### Written instruction
Give the entries as a JSON list of strings with one string per line, starting at the line that contains "Given: Open JPSpinosaurus" and ending at the line that contains "Action: 994,476", both lines included. Leave out any blank lines.

### Data provided
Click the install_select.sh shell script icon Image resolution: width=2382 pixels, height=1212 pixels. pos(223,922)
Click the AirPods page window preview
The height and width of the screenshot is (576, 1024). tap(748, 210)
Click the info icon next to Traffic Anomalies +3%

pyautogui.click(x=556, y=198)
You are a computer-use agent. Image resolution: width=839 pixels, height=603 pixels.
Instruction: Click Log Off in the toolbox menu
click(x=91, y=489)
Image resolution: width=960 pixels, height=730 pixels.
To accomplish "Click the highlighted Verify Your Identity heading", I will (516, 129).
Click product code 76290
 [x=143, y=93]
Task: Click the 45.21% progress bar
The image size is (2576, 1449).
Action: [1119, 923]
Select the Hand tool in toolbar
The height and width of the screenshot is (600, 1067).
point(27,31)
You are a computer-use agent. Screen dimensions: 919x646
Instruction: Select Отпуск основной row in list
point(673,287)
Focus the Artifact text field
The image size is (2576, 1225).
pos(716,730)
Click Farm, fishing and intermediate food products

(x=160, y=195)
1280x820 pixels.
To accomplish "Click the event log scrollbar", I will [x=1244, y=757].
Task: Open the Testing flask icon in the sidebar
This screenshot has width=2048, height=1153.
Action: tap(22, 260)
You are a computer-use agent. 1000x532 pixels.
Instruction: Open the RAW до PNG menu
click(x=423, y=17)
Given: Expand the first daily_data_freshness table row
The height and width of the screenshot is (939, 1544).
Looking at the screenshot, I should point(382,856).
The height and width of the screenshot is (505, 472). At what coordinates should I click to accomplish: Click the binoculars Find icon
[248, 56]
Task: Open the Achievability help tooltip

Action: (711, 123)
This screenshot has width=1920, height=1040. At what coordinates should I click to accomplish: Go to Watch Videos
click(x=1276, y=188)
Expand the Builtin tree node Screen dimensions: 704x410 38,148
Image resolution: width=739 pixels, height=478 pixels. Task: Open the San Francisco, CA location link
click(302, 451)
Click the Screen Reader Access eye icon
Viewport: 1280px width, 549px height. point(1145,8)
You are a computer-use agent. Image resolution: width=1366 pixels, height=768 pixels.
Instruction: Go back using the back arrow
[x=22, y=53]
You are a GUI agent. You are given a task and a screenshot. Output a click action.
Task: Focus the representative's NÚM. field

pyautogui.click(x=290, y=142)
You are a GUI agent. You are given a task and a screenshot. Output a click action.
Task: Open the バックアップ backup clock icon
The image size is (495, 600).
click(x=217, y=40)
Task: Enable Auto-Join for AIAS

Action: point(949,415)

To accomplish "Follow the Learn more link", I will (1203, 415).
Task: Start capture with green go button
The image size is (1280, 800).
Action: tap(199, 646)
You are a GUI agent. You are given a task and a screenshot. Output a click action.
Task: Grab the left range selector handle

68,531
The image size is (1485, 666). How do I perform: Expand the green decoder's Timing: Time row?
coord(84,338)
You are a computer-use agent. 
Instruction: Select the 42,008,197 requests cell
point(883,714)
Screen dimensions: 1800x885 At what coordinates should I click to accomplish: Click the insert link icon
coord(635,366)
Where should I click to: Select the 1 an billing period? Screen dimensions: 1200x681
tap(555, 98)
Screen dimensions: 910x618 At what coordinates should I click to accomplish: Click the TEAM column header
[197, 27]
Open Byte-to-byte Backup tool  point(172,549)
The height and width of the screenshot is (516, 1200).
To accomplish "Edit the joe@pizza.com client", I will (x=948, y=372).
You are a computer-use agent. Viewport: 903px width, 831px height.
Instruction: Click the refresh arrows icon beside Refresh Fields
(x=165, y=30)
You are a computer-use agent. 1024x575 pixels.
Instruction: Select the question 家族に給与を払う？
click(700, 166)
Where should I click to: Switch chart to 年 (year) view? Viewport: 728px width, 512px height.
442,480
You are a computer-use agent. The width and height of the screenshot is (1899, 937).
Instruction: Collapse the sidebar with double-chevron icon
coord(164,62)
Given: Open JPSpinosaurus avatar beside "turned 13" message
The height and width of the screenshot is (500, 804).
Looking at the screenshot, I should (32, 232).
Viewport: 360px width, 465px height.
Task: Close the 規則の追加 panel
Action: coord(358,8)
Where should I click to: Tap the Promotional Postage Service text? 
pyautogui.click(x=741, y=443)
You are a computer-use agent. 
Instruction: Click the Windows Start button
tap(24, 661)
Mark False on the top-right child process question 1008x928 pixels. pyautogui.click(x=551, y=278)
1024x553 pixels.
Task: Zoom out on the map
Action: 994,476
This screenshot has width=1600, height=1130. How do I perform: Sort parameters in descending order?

### Solved problem
[
  "Given: Open JPSpinosaurus avatar beside \"turned 13\" message",
  "The height and width of the screenshot is (500, 804).",
  "Looking at the screenshot, I should (32, 232).",
  "Viewport: 360px width, 465px height.",
  "Task: Close the 規則の追加 panel",
  "Action: coord(358,8)",
  "Where should I click to: Tap the Promotional Postage Service text? ",
  "pyautogui.click(x=741, y=443)",
  "You are a computer-use agent. ",
  "Instruction: Click the Windows Start button",
  "tap(24, 661)",
  "Mark False on the top-right child process question 1008x928 pixels. pyautogui.click(x=551, y=278)",
  "1024x553 pixels.",
  "Task: Zoom out on the map",
  "Action: 994,476"
]